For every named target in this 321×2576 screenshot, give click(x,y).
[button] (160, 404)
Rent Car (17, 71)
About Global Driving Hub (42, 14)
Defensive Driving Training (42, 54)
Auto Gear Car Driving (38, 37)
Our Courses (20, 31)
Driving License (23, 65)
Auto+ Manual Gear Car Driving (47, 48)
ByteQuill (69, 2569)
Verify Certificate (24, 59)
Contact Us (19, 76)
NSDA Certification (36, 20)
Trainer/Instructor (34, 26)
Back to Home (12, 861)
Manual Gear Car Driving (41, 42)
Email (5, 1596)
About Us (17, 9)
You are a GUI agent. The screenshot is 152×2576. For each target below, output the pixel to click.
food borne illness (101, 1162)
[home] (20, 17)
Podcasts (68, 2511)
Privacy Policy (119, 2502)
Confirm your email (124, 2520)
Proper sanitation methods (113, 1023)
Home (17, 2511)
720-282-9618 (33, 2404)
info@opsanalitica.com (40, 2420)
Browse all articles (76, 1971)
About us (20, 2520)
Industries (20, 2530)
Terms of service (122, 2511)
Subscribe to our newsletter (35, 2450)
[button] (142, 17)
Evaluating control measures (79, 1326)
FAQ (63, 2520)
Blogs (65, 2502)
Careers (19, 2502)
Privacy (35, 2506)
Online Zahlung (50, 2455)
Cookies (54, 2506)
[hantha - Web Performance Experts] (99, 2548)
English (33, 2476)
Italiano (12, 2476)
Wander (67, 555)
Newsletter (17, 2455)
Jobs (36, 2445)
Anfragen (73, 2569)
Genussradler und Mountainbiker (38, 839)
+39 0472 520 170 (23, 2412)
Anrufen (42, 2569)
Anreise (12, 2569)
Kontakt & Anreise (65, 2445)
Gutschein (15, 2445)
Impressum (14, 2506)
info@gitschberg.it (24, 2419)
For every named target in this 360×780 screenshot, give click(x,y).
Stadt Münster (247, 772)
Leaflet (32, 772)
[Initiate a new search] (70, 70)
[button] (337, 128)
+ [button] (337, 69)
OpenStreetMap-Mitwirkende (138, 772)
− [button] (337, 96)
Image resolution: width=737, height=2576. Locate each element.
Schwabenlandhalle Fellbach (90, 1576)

▸ Task description
Read each line of the data and count the ones that include "every", answering with the number alone.

▸ Task result
2